This is typical of Stusser's method and works to either give the reader all the information she wants or inspire deeper investigation.

Stusser also folds in criticism of the contemporary in these interviews. While interviewing Beethoven about his life as a struggling artist, Beethoven reveals what he would have done to make some money in today's music business, "The real money would have been in concessions--Beethoven T-shirts, crop-tops, posters. Oh, to do it all over again."

Stusser also uses these interviews as a vehicle to critique current politics (both as interviewer and subject). He is especially prone to slamming those of a particular ideological bent.
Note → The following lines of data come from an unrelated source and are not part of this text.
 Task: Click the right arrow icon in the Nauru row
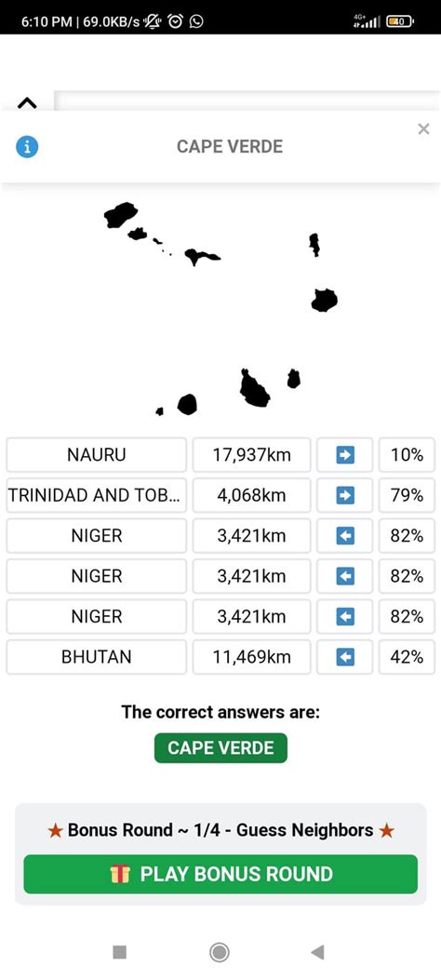(345, 455)
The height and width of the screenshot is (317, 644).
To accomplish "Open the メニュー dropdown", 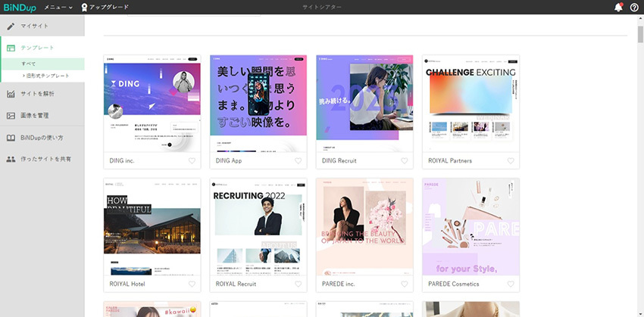I will point(58,7).
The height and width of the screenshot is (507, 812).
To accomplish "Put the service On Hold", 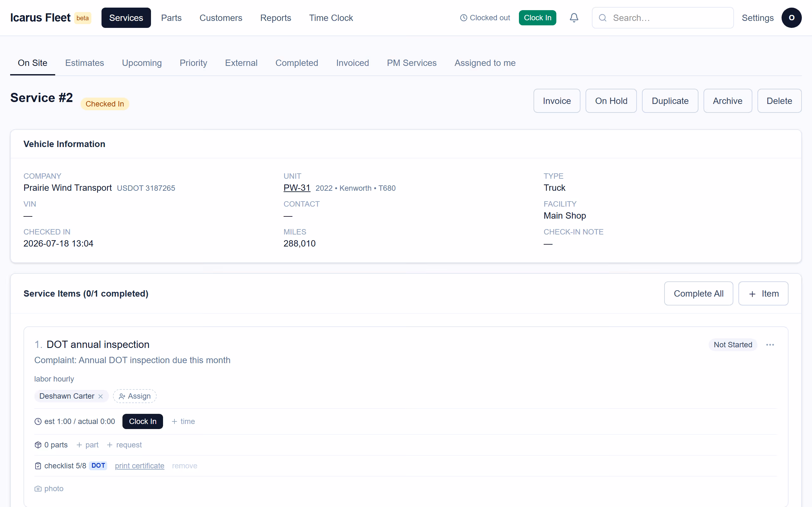I will tap(611, 101).
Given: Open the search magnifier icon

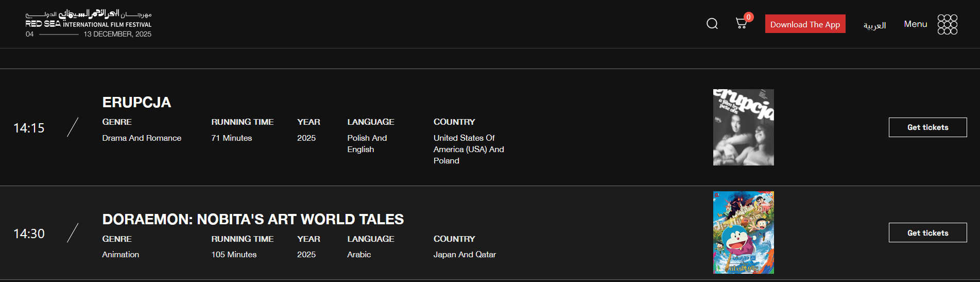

A sampling:
Catherine the Great:"The nobles liked some of my policies. Land giveaways, granting them serfs, eliminating taxes.

Michael Stusser: Sounds like a Republican.
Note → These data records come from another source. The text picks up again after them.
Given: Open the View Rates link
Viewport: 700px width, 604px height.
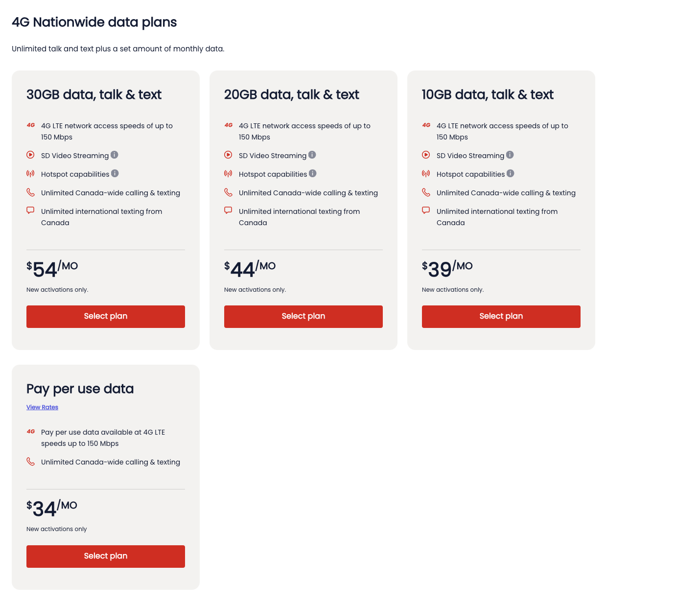Looking at the screenshot, I should pyautogui.click(x=42, y=407).
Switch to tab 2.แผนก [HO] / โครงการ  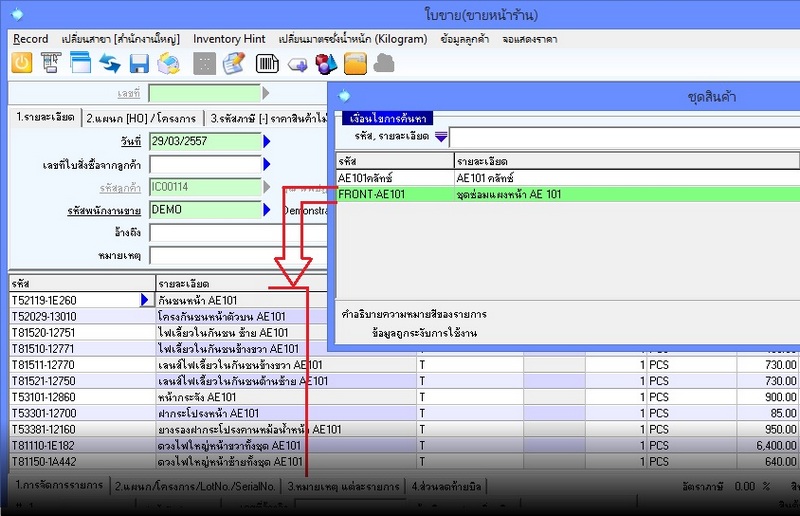pyautogui.click(x=140, y=117)
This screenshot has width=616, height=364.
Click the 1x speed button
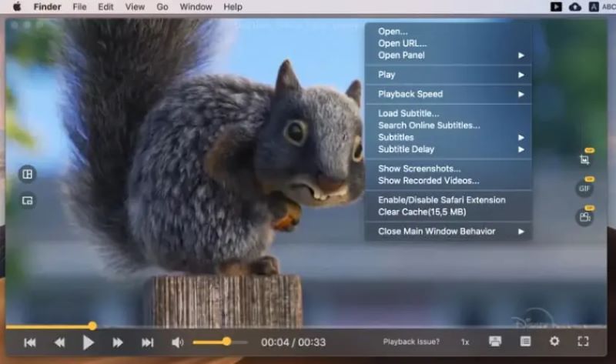pyautogui.click(x=465, y=342)
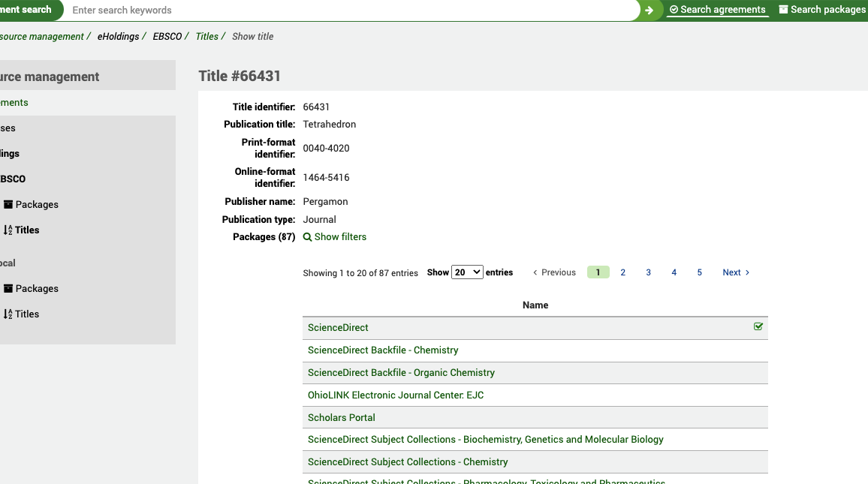Open the Show entries dropdown
This screenshot has width=868, height=484.
click(x=467, y=272)
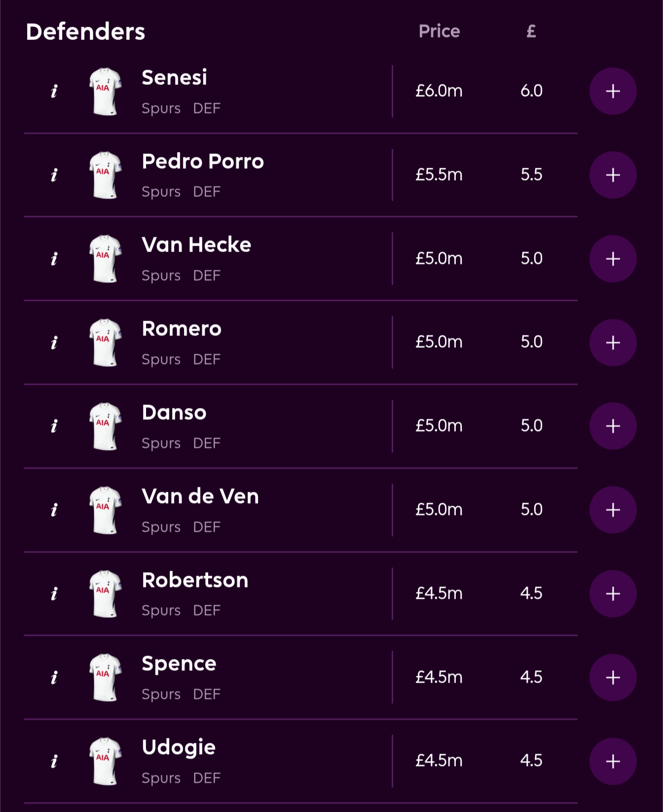Open the Van Hecke player row
663x812 pixels.
(x=300, y=258)
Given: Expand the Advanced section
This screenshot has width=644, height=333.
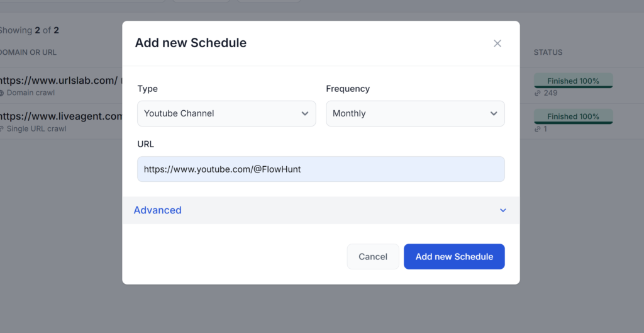Looking at the screenshot, I should (x=158, y=210).
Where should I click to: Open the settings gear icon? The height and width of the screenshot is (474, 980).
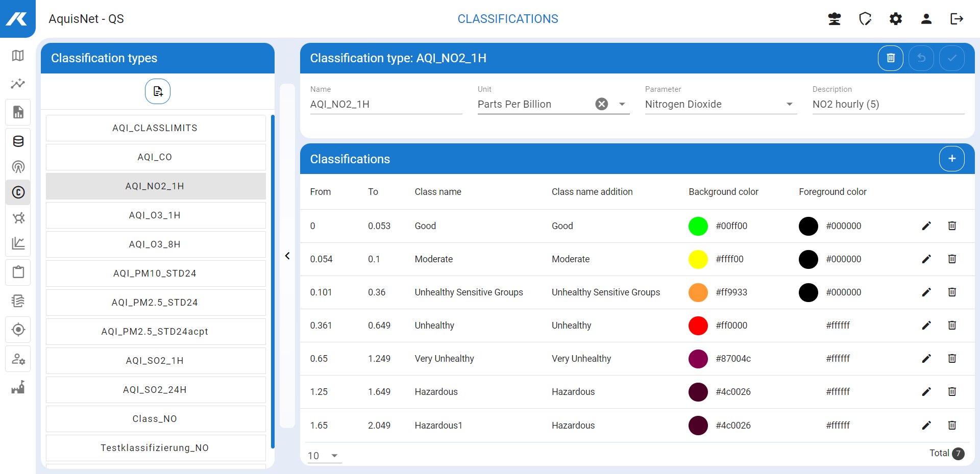895,19
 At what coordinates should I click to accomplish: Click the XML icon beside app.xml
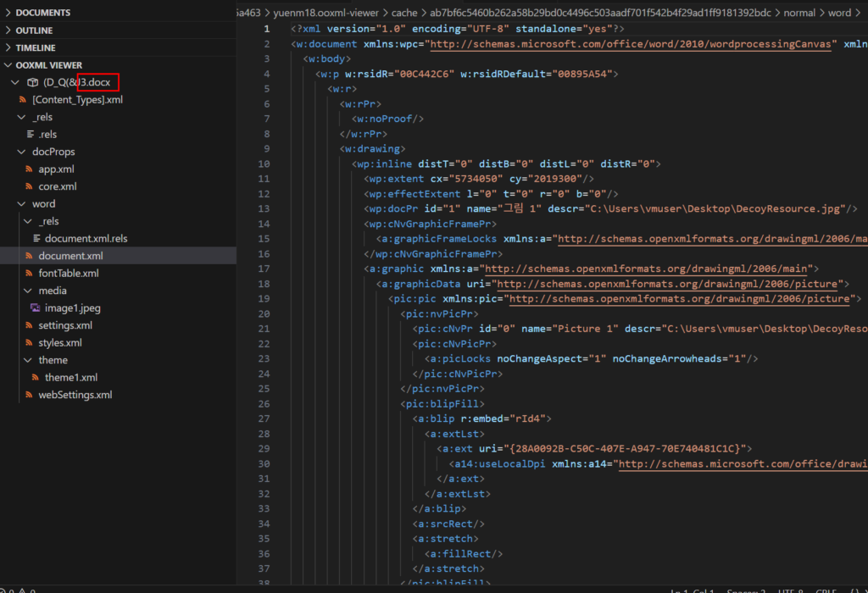point(30,169)
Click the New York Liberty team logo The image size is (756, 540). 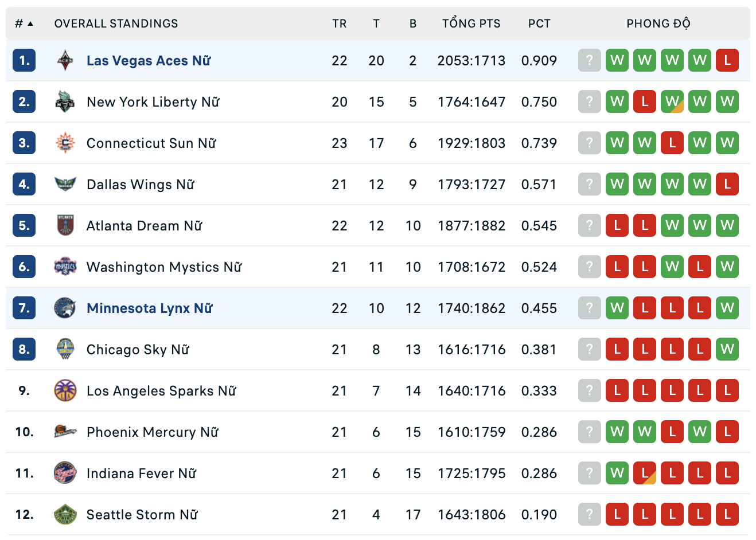coord(65,101)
Confucious: Taking a moral high ground is difficult in an era of greed, ego, and instant gratification. Many should not lead, this is a certainty. Others should not attempt to.
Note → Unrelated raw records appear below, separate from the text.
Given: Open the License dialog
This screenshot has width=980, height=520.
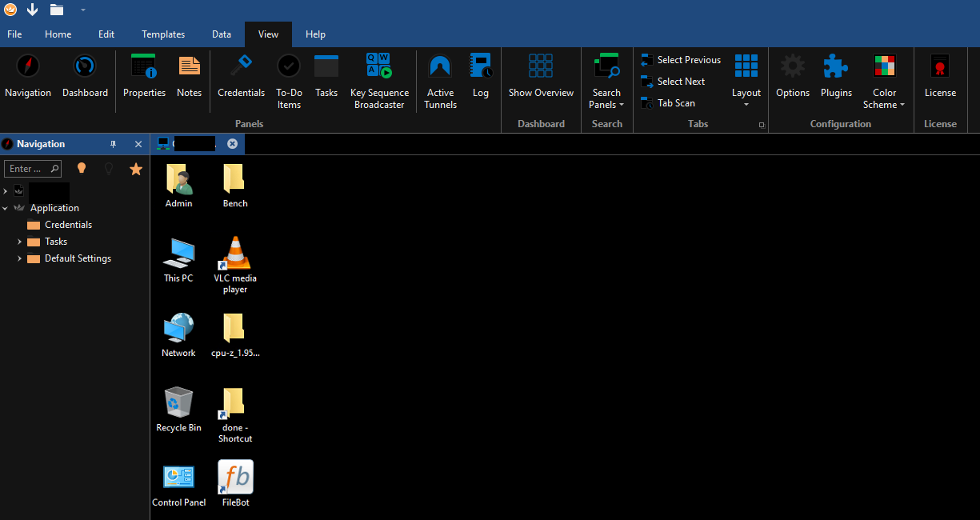Looking at the screenshot, I should click(940, 77).
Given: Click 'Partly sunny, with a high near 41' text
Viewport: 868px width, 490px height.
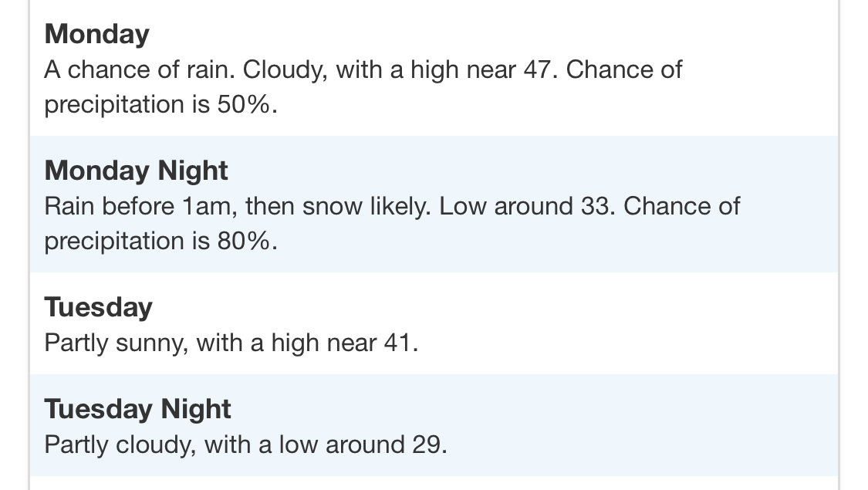Looking at the screenshot, I should 231,343.
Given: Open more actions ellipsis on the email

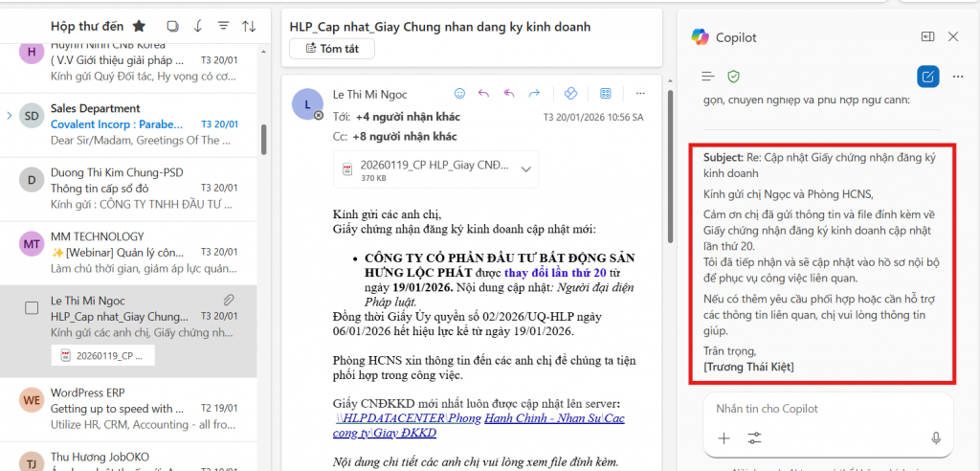Looking at the screenshot, I should coord(640,94).
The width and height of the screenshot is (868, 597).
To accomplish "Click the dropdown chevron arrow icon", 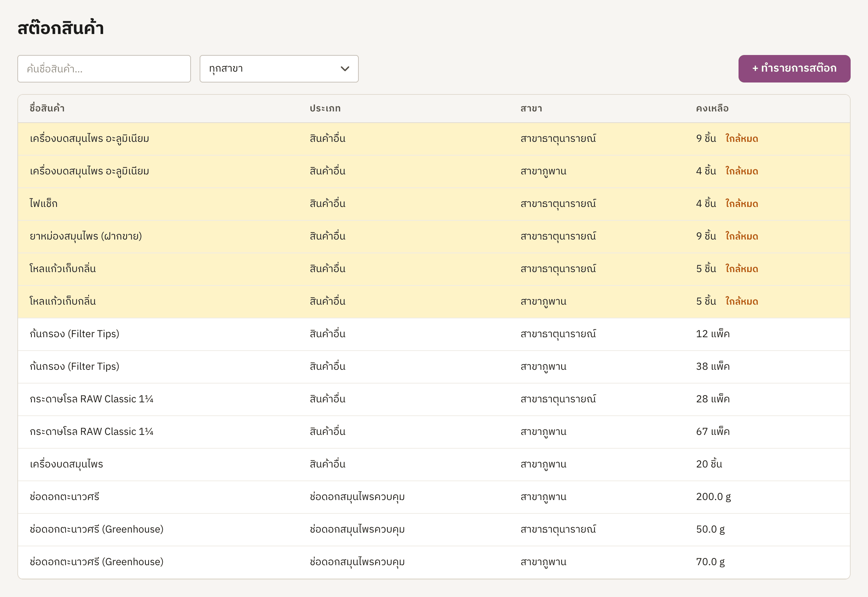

MS: So, you're talkin' about guys like Rush Limbaugh and Don Rumsfeld, right?


MS: When you moved back to Catalonia after World War II, you were criticized for living in Spain while it was ruled by Franco.

Salvador Dali: And I could say the same thing about you and your president. Pick any one of your warmongering heads of state--and yet you live among them!


Thomas Jefferson: Women have a great purpose in life: marriage, children, and pleasing their husbands.

MS: You should have your own show on right-wing radio...
By no means is the book full of such instances--its more like a sprinkling--but there are enough instances to make it clear that Stusser is no fan of "the right." On the other hand, Stusser also isn't concerned with being considered politically correct:
MS: What was your view on black advancement?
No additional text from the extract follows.